§ WHAT TO DO: Turn every line of the records into a numbered list, leaving out the blank lines.

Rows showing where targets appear
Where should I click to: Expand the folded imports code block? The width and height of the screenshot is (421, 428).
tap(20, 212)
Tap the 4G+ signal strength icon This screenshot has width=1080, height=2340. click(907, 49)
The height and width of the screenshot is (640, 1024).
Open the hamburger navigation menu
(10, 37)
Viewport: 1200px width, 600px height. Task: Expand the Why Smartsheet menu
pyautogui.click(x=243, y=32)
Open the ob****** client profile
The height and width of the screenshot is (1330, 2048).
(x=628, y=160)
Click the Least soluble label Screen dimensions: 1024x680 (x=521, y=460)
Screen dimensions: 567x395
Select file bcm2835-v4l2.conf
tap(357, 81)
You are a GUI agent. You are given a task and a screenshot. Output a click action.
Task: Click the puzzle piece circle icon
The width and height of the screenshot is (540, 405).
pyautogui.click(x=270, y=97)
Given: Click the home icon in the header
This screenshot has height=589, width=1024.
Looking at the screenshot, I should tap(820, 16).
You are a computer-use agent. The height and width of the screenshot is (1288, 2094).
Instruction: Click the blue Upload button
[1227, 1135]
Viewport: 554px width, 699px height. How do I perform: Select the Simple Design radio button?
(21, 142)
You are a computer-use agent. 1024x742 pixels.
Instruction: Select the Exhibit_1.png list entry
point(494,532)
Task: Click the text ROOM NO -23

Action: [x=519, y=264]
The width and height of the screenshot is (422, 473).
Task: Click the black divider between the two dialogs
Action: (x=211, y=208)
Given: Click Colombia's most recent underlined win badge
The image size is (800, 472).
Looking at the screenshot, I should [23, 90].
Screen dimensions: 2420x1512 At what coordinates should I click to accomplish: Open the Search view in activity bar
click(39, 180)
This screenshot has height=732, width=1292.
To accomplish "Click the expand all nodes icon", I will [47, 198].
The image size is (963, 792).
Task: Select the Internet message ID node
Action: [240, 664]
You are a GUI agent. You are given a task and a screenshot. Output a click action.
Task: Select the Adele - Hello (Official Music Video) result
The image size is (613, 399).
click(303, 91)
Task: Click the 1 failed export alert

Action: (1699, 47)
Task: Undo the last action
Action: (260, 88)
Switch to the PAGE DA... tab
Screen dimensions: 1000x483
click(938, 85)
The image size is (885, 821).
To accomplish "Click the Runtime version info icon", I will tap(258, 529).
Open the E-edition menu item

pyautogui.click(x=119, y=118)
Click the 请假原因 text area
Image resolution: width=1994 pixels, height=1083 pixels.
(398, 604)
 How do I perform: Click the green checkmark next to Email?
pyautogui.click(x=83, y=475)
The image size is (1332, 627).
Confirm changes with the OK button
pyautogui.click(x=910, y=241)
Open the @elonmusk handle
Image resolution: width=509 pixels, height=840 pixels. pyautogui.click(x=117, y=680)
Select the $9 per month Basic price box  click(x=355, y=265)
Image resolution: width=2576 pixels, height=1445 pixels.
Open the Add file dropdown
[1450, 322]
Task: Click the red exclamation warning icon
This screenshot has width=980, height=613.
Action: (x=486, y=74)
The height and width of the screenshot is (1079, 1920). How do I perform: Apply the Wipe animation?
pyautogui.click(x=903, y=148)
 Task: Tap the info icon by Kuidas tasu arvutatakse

§ COMPLETE OUTPUT:
1. Where should I click to: Expand the folded imports code block? The width and height of the screenshot is (421, 428).
2. tap(20, 212)
3. Tap the 4G+ signal strength icon This screenshot has width=1080, height=2340. click(907, 49)
4. The height and width of the screenshot is (640, 1024).
5. Open the hamburger navigation menu
6. (10, 37)
7. Viewport: 1200px width, 600px height. Task: Expand the Why Smartsheet menu
8. pyautogui.click(x=243, y=32)
9. Open the ob****** client profile
10. The height and width of the screenshot is (1330, 2048).
11. (x=628, y=160)
12. Click the Least soluble label Screen dimensions: 1024x680 (x=521, y=460)
13. Screen dimensions: 567x395
14. Select file bcm2835-v4l2.conf
15. tap(357, 81)
16. You are a GUI agent. You are given a task and a screenshot. Output a click action.
17. Task: Click the puzzle piece circle icon
18. The width and height of the screenshot is (540, 405).
19. pyautogui.click(x=270, y=97)
20. Given: Click the home icon in the header
21. This screenshot has height=589, width=1024.
22. Looking at the screenshot, I should tap(820, 16).
23. You are a computer-use agent. The height and width of the screenshot is (1288, 2094).
24. Instruction: Click the blue Upload button
25. [1227, 1135]
26. Viewport: 554px width, 699px height. How do I perform: Select the Simple Design radio button?
27. (21, 142)
28. You are a computer-use agent. 1024x742 pixels.
29. Instruction: Select the Exhibit_1.png list entry
30. point(494,532)
31. Task: Click the text ROOM NO -23
32. Action: [x=519, y=264]
33. The width and height of the screenshot is (422, 473).
34. Task: Click the black divider between the two dialogs
35. Action: (x=211, y=208)
36. Given: Click Colombia's most recent underlined win badge
37. The image size is (800, 472).
38. Looking at the screenshot, I should [23, 90].
39. Screen dimensions: 2420x1512 At what coordinates should I click to accomplish: Open the Search view in activity bar
40. click(39, 180)
41. This screenshot has height=732, width=1292.
42. To accomplish "Click the expand all nodes icon", I will [47, 198].
43. The image size is (963, 792).
44. Task: Select the Internet message ID node
45. Action: [240, 664]
46. You are a GUI agent. You are given a task and a screenshot. Output a click action.
47. Task: Select the Adele - Hello (Official Music Video) result
48. The image size is (613, 399).
49. click(303, 91)
50. Task: Click the 1 failed export alert
51. Action: (1699, 47)
52. Task: Undo the last action
53. Action: (260, 88)
54. Switch to the PAGE DA... tab
55. Screen dimensions: 1000x483
56. click(938, 85)
57. The image size is (885, 821).
58. To accomplish "Click the Runtime version info icon", I will tap(258, 529).
59. Open the E-edition menu item
60. pyautogui.click(x=119, y=118)
61. Click the 请假原因 text area
62. Image resolution: width=1994 pixels, height=1083 pixels.
63. (398, 604)
64.  How do I perform: Click the green checkmark next to Email?
65. pyautogui.click(x=83, y=475)
66. The image size is (1332, 627).
67. Confirm changes with the OK button
68. pyautogui.click(x=910, y=241)
69. Open the @elonmusk handle
70. Image resolution: width=509 pixels, height=840 pixels. pyautogui.click(x=117, y=680)
71. Select the $9 per month Basic price box  click(x=355, y=265)
72. Image resolution: width=2576 pixels, height=1445 pixels.
73. Open the Add file dropdown
74. [1450, 322]
75. Task: Click the red exclamation warning icon
76. This screenshot has width=980, height=613.
77. Action: (x=486, y=74)
78. The height and width of the screenshot is (1079, 1920). How do I perform: Apply the Wipe animation?
79. pyautogui.click(x=903, y=148)
80.  Task: Tap the info icon by Kuidas tasu arvutatakse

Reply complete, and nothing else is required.